**PROBLEM TO WORK ON**
Format as a Markdown table with columns Row and Line, from the line containing "You are a GUI" up to and including the line containing "This screenshot has width=1024, height=669.", leaving out blank lines.

**ENTRIES PROVIDED**
☆ ☆ ☆ ☆

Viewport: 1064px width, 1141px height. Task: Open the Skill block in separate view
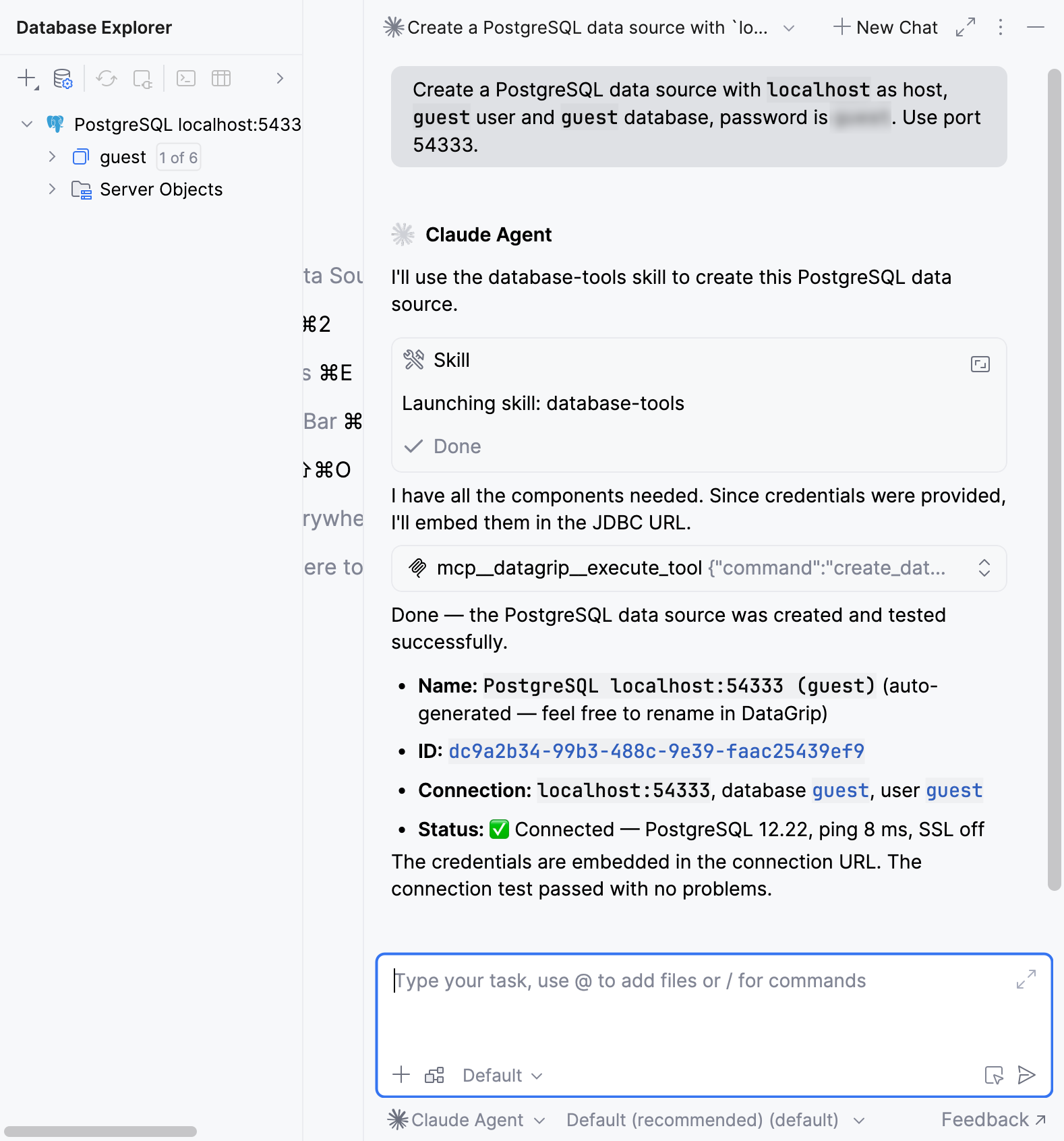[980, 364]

☆ ☆ ☆ ☆

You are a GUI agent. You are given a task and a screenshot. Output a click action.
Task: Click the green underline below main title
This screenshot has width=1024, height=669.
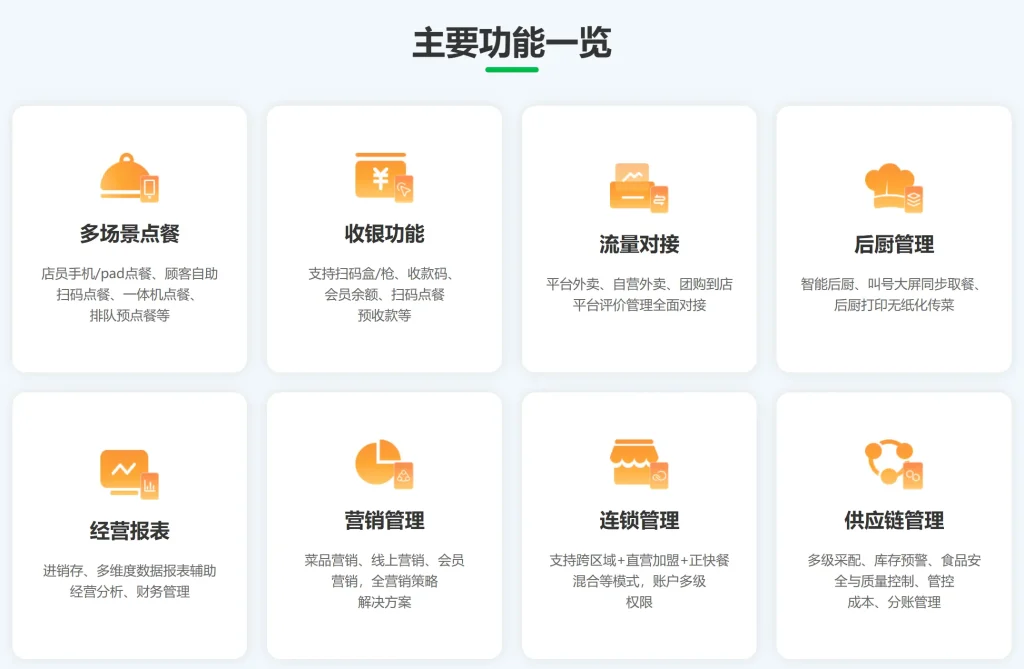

☆ ☆ ☆ ☆

**EXERCISE RESULT**
| Row | Line |
|---|---|
| 1 | You are a GUI agent. You are given a task and a screenshot. Output a click action. |
| 2 | Task: Click the green underline below main title |
| 3 | This screenshot has width=1024, height=669. |